◆ PROBLEM:
Please copy out the entries below exactly, beginning with the line that contains "You are a GUI" and ending with the line that contains "This screenshot has width=666, height=849.", and include nothing outside that span.

◆ SOURCE DATA:
────
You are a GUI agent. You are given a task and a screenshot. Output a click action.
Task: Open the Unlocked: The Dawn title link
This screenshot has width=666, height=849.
────
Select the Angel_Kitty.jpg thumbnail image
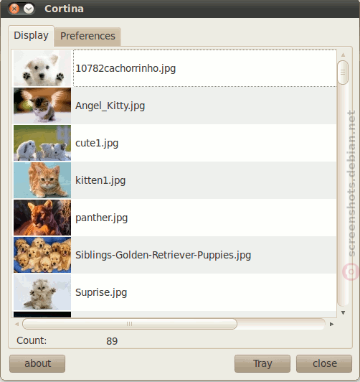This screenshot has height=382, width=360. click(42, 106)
────
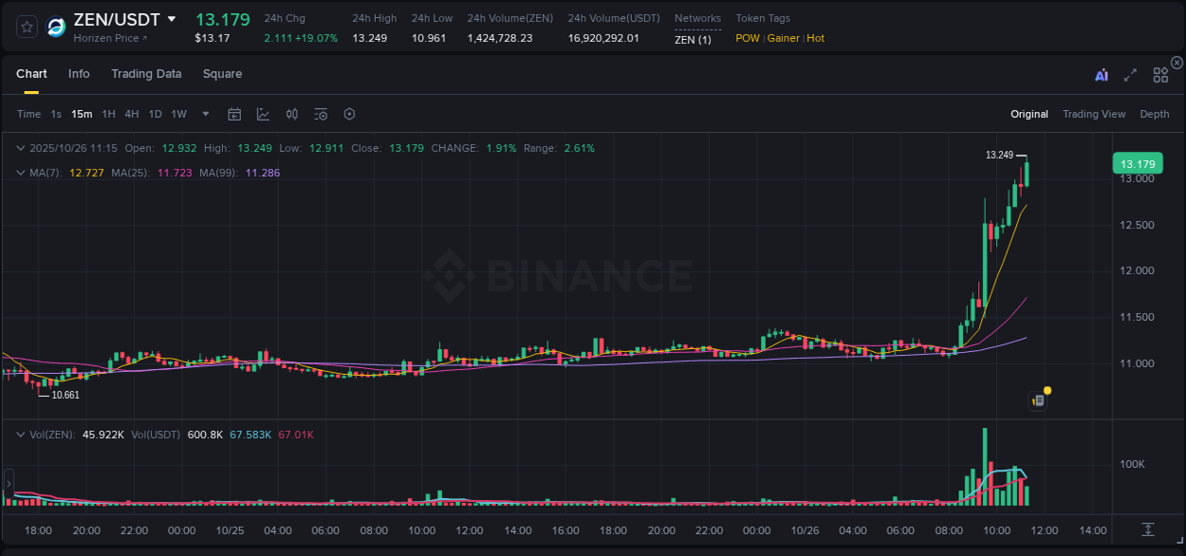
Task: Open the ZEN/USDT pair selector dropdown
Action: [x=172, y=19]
────
◆ ANSWER TO THIS TASK:
You are a GUI agent. You are given a task and a screenshot. Output a click action.
Task: Open the Unlocked: The Dawn title link
This screenshot has width=666, height=849.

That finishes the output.